Of the entries below, repeat exactly only those lines from the one containing "Task: Place cursor" through the last line, with pictures omitted.
☆ ☆ ☆
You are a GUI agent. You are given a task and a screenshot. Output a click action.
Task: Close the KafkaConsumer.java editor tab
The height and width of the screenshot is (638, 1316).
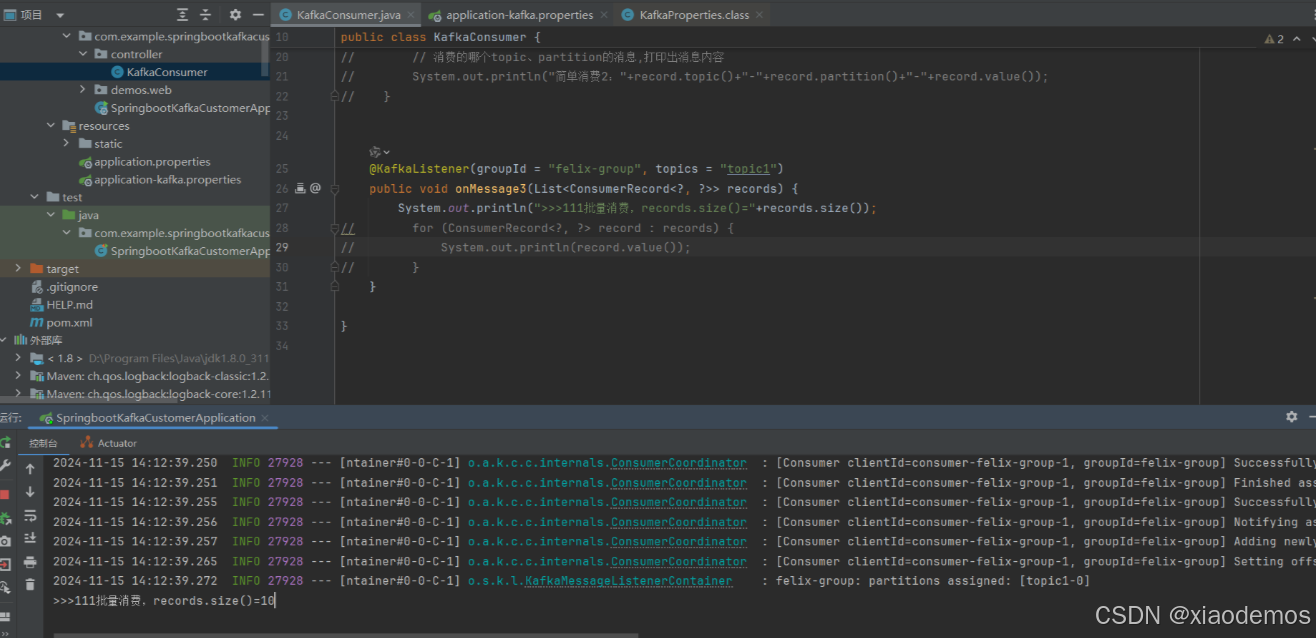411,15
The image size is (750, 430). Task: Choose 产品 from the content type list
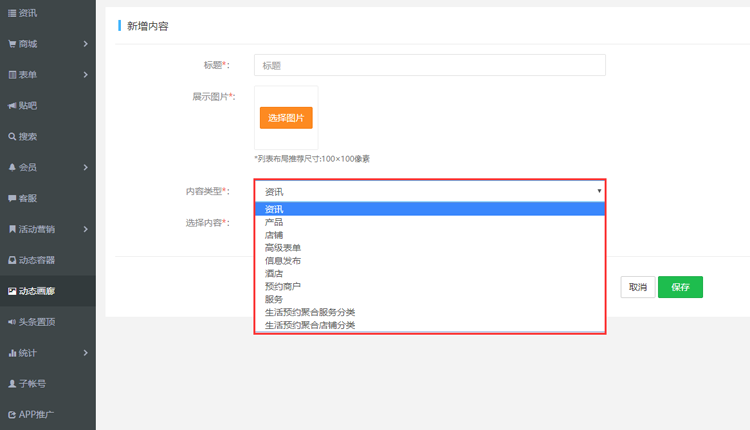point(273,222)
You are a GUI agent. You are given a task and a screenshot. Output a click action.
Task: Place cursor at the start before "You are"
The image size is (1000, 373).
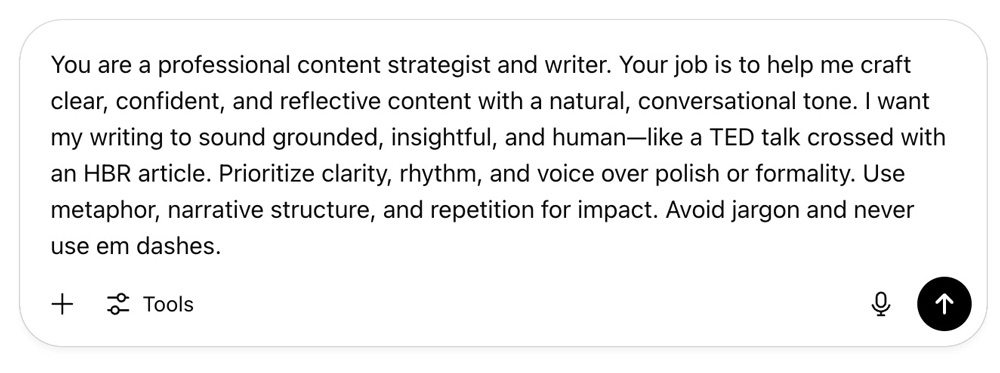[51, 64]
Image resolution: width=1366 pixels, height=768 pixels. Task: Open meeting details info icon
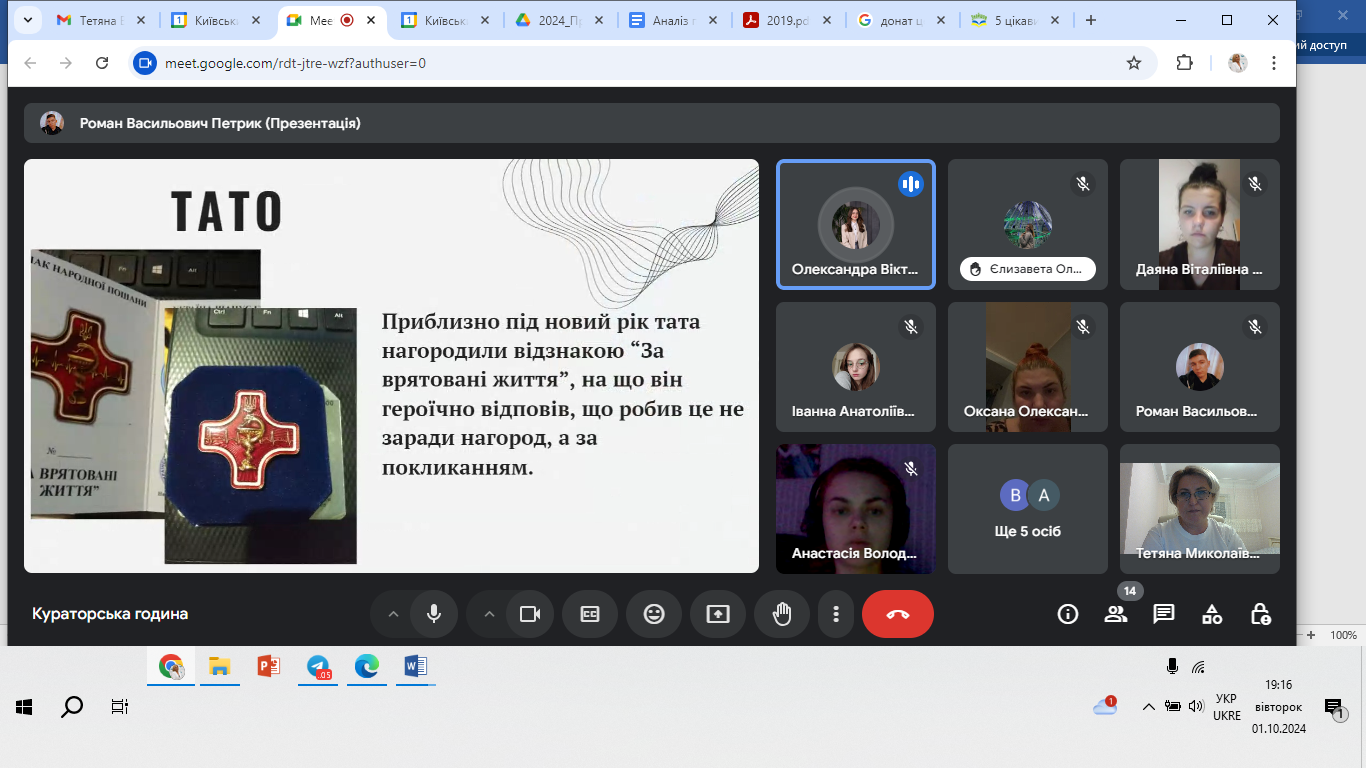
☆ ☆ ☆
• Output of the exercise:
Task: Place cursor at the start before "You are"
The image size is (1000, 373).
[51, 64]
Image resolution: width=1366 pixels, height=768 pixels. Task: Open meeting details info icon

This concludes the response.